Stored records

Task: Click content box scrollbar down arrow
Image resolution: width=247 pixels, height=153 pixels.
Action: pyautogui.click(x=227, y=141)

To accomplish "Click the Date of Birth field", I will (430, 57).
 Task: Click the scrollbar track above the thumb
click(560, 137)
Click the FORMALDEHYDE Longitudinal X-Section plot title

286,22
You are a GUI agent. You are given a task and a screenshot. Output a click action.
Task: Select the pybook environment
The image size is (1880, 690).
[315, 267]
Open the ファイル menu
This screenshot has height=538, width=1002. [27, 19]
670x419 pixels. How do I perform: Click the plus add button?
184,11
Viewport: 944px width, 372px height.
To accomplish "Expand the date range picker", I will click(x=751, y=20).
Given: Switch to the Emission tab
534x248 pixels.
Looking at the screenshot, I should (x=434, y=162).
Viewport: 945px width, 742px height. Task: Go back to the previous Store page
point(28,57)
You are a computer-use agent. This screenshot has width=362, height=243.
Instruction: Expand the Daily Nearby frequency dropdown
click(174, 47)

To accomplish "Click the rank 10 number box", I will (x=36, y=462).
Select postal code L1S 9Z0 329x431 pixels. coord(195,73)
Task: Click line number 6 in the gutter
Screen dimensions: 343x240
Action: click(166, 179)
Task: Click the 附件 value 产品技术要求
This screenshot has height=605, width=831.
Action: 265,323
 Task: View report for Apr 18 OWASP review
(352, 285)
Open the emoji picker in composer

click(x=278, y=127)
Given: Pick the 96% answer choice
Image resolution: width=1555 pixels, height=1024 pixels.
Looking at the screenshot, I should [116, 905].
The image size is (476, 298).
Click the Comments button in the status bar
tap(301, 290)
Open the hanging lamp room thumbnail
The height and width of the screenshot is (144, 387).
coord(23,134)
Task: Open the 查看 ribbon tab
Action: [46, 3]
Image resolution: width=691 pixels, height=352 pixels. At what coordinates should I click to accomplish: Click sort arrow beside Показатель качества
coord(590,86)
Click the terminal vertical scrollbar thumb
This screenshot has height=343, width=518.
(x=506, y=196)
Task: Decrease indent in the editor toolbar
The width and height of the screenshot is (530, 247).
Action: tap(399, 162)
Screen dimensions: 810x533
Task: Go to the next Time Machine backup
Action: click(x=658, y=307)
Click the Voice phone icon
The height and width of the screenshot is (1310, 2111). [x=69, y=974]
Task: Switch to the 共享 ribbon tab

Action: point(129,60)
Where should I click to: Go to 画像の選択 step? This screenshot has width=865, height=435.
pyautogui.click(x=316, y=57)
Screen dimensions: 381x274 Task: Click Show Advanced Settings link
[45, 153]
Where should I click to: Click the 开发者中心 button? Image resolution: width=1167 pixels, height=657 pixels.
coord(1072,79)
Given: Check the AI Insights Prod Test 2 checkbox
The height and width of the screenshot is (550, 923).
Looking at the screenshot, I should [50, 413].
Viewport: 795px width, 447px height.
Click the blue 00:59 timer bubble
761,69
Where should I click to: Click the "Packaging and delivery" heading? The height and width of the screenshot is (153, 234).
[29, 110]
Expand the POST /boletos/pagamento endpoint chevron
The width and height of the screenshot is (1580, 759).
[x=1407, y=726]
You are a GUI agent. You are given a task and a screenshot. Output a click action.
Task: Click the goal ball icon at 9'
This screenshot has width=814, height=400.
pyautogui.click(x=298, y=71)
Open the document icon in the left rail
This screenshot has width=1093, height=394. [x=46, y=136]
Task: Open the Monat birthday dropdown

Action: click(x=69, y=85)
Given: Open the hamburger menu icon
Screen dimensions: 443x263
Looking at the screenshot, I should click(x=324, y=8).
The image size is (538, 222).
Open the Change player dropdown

SET PROBLEM —
Output the lines of the listing above starting at the line containing "Select postal code" and ending at the line containing "Looking at the screenshot, I should [116, 905].", unchanged.

THE OUTPUT —
Select postal code L1S 9Z0 329x431 pixels. coord(195,73)
Task: Click line number 6 in the gutter
Screen dimensions: 343x240
Action: click(166, 179)
Task: Click the 附件 value 产品技术要求
This screenshot has height=605, width=831.
Action: 265,323
 Task: View report for Apr 18 OWASP review
(352, 285)
Open the emoji picker in composer

click(x=278, y=127)
Given: Pick the 96% answer choice
Image resolution: width=1555 pixels, height=1024 pixels.
Looking at the screenshot, I should [116, 905].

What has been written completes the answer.